§ **Dataset extract**
◆ ◆ ◆
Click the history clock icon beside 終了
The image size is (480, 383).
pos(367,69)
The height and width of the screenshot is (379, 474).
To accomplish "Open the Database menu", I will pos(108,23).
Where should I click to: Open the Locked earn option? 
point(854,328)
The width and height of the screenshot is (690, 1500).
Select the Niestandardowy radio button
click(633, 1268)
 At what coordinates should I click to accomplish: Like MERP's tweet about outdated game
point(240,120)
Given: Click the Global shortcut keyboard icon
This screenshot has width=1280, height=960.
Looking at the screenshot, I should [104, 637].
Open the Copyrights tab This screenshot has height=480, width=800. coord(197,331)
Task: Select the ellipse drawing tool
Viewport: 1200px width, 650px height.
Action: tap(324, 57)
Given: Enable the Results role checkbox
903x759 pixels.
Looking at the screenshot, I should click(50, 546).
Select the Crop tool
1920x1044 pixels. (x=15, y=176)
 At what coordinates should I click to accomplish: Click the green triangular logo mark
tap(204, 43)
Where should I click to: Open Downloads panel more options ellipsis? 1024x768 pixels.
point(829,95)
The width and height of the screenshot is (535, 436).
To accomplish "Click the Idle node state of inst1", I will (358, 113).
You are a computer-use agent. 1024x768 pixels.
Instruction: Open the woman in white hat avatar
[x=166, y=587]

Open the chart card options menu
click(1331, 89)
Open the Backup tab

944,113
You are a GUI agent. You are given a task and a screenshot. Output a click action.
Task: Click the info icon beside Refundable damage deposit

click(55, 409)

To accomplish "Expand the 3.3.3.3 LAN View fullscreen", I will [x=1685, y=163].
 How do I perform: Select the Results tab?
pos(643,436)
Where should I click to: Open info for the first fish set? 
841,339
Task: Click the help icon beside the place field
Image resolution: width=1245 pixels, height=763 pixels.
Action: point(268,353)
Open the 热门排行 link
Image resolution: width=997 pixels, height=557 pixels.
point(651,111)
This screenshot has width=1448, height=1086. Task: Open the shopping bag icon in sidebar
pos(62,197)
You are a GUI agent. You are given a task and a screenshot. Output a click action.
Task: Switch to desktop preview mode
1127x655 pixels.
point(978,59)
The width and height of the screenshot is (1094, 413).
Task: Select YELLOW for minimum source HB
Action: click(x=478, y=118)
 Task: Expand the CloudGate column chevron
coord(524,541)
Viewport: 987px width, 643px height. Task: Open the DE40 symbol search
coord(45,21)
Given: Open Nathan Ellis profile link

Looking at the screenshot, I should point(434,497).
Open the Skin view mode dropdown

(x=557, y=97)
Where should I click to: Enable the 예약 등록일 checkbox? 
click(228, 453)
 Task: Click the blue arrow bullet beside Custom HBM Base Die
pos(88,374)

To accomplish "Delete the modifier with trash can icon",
◆ ◆ ◆
§ **About this exercise**
From the line that contains "At what coordinates should I click to accomplish: Click" down to the last line of the material above, copy every line word for word, both ends included.

§ **Output below**
 At what coordinates should I click to accomplish: Click the green triangular logo mark
tap(204, 43)
Where should I click to: Open Downloads panel more options ellipsis? 1024x768 pixels.
point(829,95)
The width and height of the screenshot is (535, 436).
To accomplish "Click the Idle node state of inst1", I will (358, 113).
You are a computer-use agent. 1024x768 pixels.
Instruction: Open the woman in white hat avatar
[x=166, y=587]

Open the chart card options menu
click(1331, 89)
Open the Backup tab

944,113
You are a GUI agent. You are given a task and a screenshot. Output a click action.
Task: Click the info icon beside Refundable damage deposit

click(55, 409)

To accomplish "Expand the 3.3.3.3 LAN View fullscreen", I will [x=1685, y=163].
 How do I perform: Select the Results tab?
pos(643,436)
Where should I click to: Open info for the first fish set? 
841,339
Task: Click the help icon beside the place field
Image resolution: width=1245 pixels, height=763 pixels.
Action: point(268,353)
Open the 热门排行 link
Image resolution: width=997 pixels, height=557 pixels.
point(651,111)
This screenshot has width=1448, height=1086. Task: Open the shopping bag icon in sidebar
pos(62,197)
You are a GUI agent. You are given a task and a screenshot. Output a click action.
Task: Switch to desktop preview mode
1127x655 pixels.
point(978,59)
The width and height of the screenshot is (1094, 413).
Task: Select YELLOW for minimum source HB
Action: click(x=478, y=118)
 Task: Expand the CloudGate column chevron
coord(524,541)
Viewport: 987px width, 643px height. Task: Open the DE40 symbol search
coord(45,21)
Given: Open Nathan Ellis profile link

Looking at the screenshot, I should point(434,497).
Open the Skin view mode dropdown

(x=557, y=97)
Where should I click to: Enable the 예약 등록일 checkbox? 
click(228, 453)
 Task: Click the blue arrow bullet beside Custom HBM Base Die
pos(88,374)

To accomplish "Delete the modifier with trash can icon",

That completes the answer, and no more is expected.